Su et al. [33] proposed a monocular eye gaze tracking system which works at 15.7 Hz with 1600 × 1200 pixel images for users wearing glasses. Their study is based on the detection of user’s glasses and minimizing reflections on the surface of the glasses to facilitate pupil region detection by utilizing an illuminator controller device. Ji et al. [11] presented a monocular head mounted eye gaze tracking system which works at 27 Hz with 640 × 480 pixel images. Their method is aimed at reducing points seen by the user. This is inconvenient for the user during calibration stage as it generates virtual calibration points. Also, Jong et al. [34] proposed a new method for gaze estimation. They diminished the additional corneal reflections caused by external light using band pass filter located on front of the camera. Their system is a binocular remote eye tracker that operates at 20 Hz with 1600 × 1200 pixel images.
In this study, we presented a remote eye gaze tracking and record system that has the ability to process full high definition (full HD) images. The system frequency is 40 Hz for full HD images. This corresponds to 280 Hz for 640 × 480 size images. Outputs of our system are pupil sizes, pupil center positions, glint center positions and estimated gaze points. With these outputs, it is possible to interpret eye gaze and pupil information. The accuracy of our system is to less than one degree, which is a good level for single camera-based binocular systems. We developed this system by employing the LabVIEW program which is inherently parallel and has less time-consuming image processing algorithms. The remainder of this paper is organized as follows: Section 2 describes the details of the proposed method. Section 3 explains the experimental setup and results. Finally, the conclusions are presented in Section 4.

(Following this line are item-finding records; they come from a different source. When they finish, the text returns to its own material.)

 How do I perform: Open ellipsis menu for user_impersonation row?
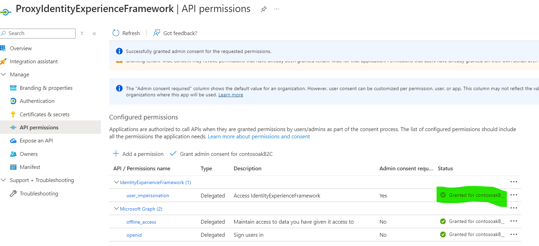(x=514, y=195)
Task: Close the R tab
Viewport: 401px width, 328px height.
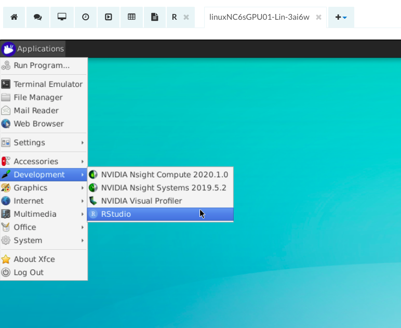Action: click(186, 17)
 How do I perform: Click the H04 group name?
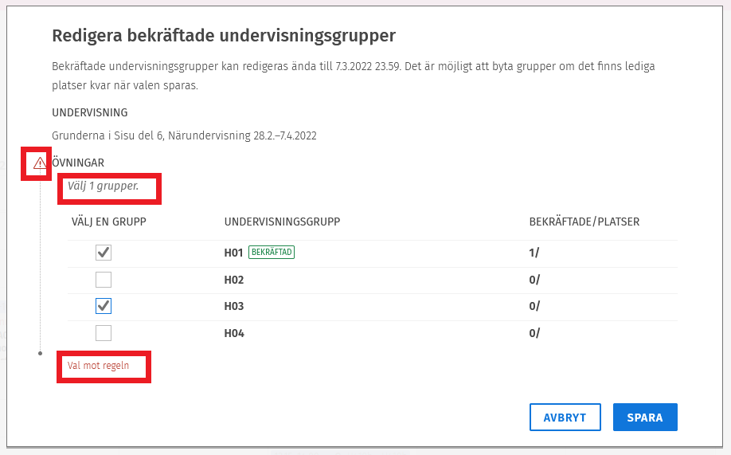pos(234,334)
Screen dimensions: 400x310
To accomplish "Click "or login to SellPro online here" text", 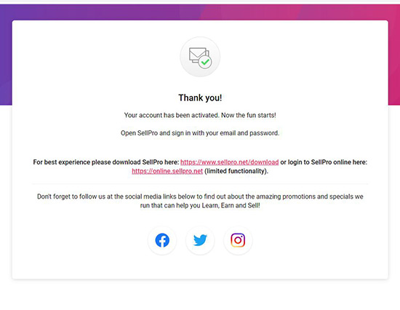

2. Proposed Binocular Eye Gaze Tracking System

2.1. Proposed Gaze Tracking System

In our study, we designed an eye tracker system which consists of a camera link interface eye capture camera [35], FPGA-frame grabber card [36], an IR illuminator group and eye tracker/stimulus PCs as shown in Figure 1.
The camera is colorful and operates up to 340 fps with camera link interface. We adopted the camera with a lens which has a focal length of 16 mm, and vertical 23.7°–horizontal 30.7° field of view angles. IR illuminators are located around the eye capture NIR camera to ease the detection of pupil area in two ways. The first way is through dark pupil eye tracking, where an illuminator is placed away from the camera’s optical axis causing the pupil to appear darker than the iris as seen in Figure 2a. The second way is through bright pupil eye tracking, where an illuminator is placed close to the optical axis of the camera causing the pupil to appear brighter than the iris as shown in Figure 2b.
During remote eye tracking different factors can affect the pupil detection. Bright pupil eye tracking can be effected by environment illumination more than dark pupil tracking. Age and environmental illumination changes the size of the pupil in this method. Ethnicity is also another factor. Bright pupil eye tracking works very well for Hispanics and Caucasians but worse for Asians.
We preferred first way of IR illuminator location and our design is based on dark pupil eye tracking. To obtain IR images from a colorful camera, there is something which is performed on the camera to change the spectral response. The spectral response gives information about the characteristics of lens, light source, and IR cut filter. Our camera has an IR cut filter that passes only visible light wavelengths. The filter transmits in a range from 400 nm to 720 nm, and it cuts off from 720 nm to 1100 nm [35].
IR illumination effect can be obtained by modifying the camera filter. We removed the IR cut filter and placed a positive film in front of the camera sensor as shown in Figure 3. The camera spectral response is changed after the modification. The modified spectral response prevents undesired corneal reflections in our design.
Before and after the modification of the camera, we measured the spectral responses of the camera utilizing Shimadzu UV-3600 UV-VIS-NIR spectrophotometer (Shimadzu Corporation, Kyoto, Japan) and results are depicted in Figure 4.
Our design contains two IR illuminators. Each illuminator includes 48 near infrared light emitting diodes (NIR LEDs) with wavelengths of 850 nm. The radiant intensity of each NIR LED is 40 mW/sr and the illuminators are harmless to human eyes [37]. These two illuminators generate one corneal reflection.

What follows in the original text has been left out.